#### [Work order]
Please produce an exact copy of only the lines from the one with "Instruction: Open a new tab with plus button" through the last one of the material, without pictures.

----- Provided entries

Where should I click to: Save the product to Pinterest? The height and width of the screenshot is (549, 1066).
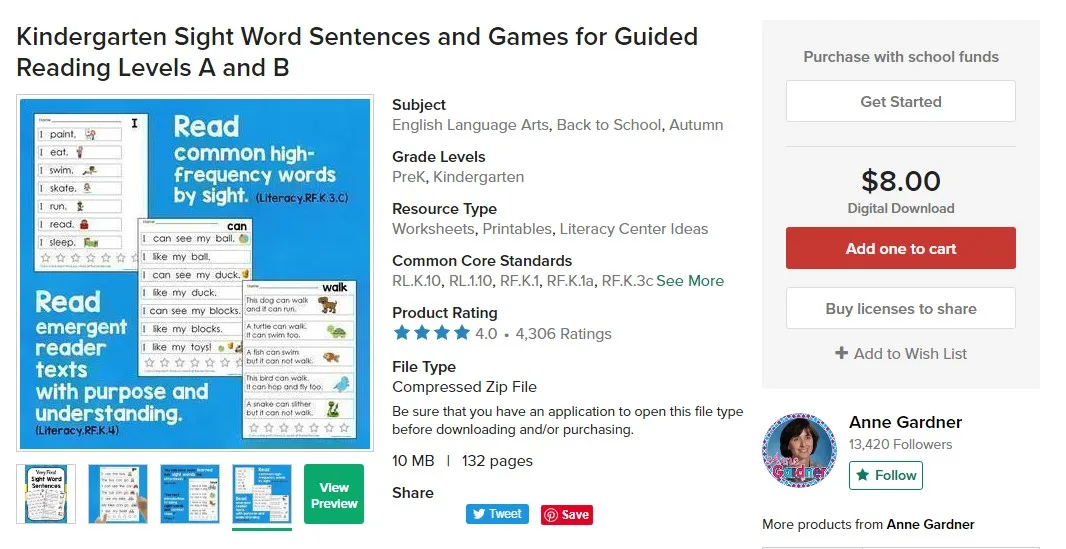(567, 515)
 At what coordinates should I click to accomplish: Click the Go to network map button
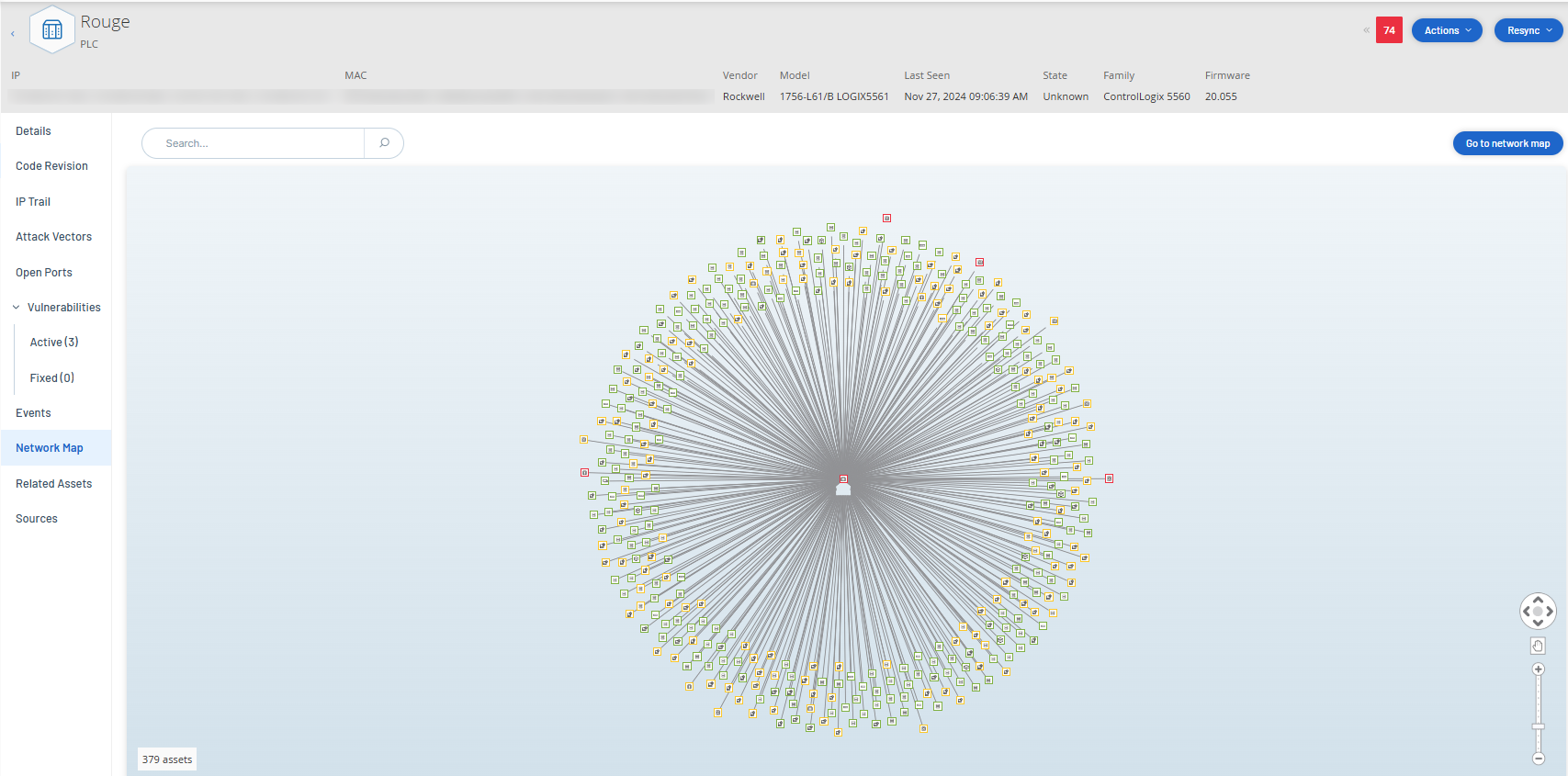pos(1507,143)
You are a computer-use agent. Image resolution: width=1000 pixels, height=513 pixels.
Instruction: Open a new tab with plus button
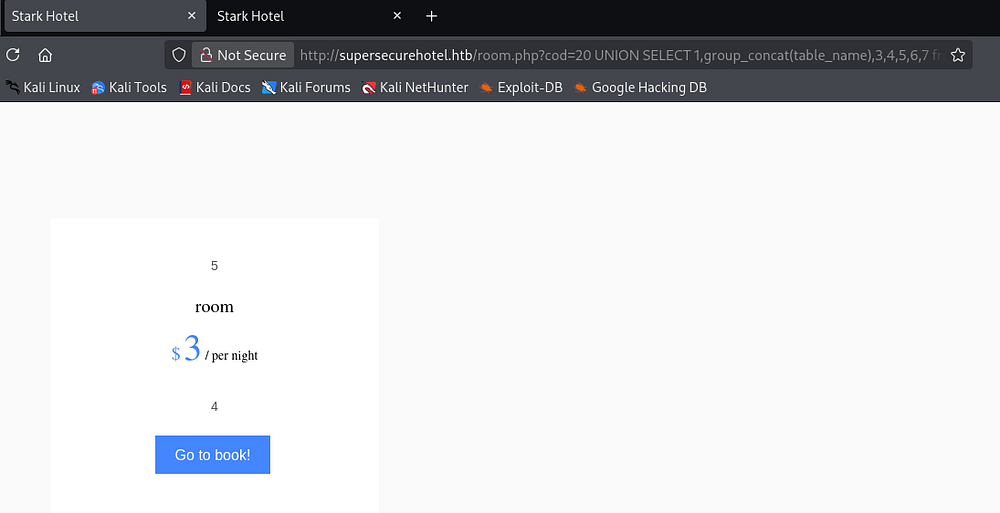[432, 16]
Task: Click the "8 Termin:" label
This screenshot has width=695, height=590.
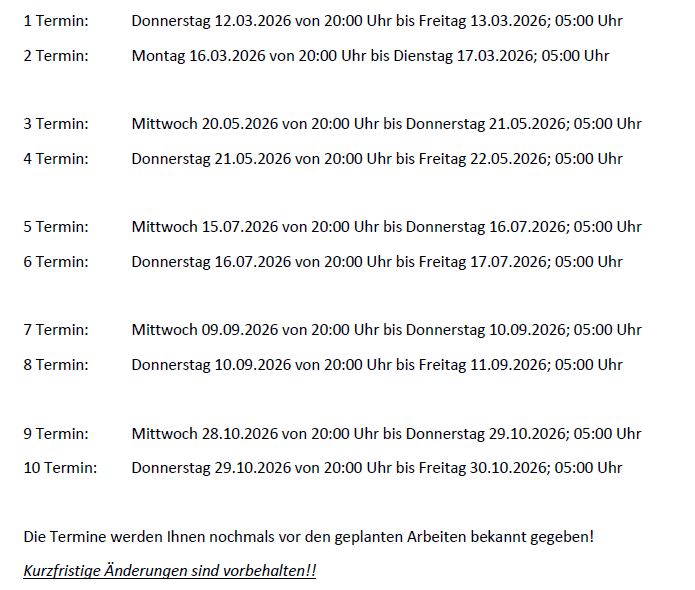Action: [x=56, y=364]
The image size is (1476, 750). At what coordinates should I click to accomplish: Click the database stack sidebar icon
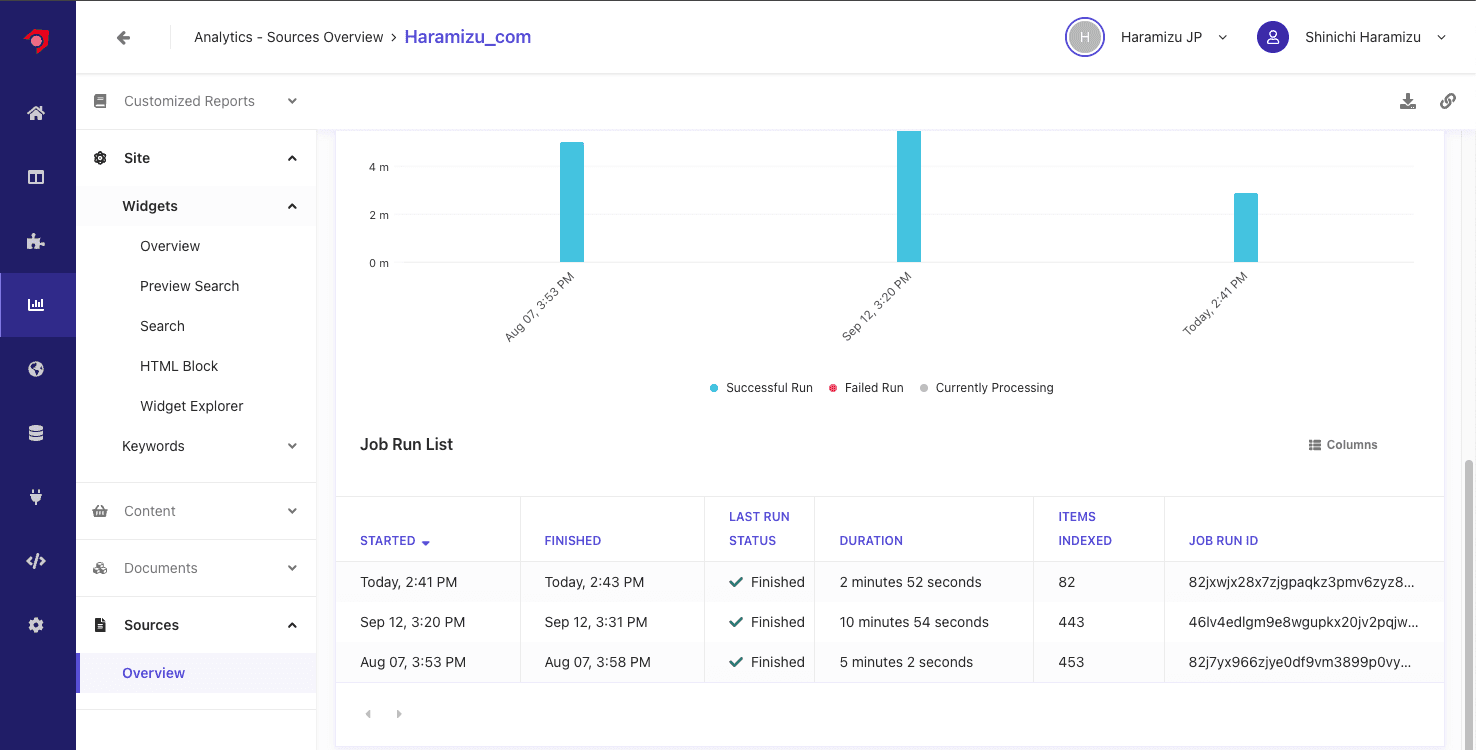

----------

#### [Exercise solution]
Instruction: Open a new tab with plus button
[432, 16]
Task: Click the "8 Termin:" label
This screenshot has width=695, height=590.
Action: [x=56, y=364]
The image size is (1476, 750). At what coordinates should I click to accomplish: Click the database stack sidebar icon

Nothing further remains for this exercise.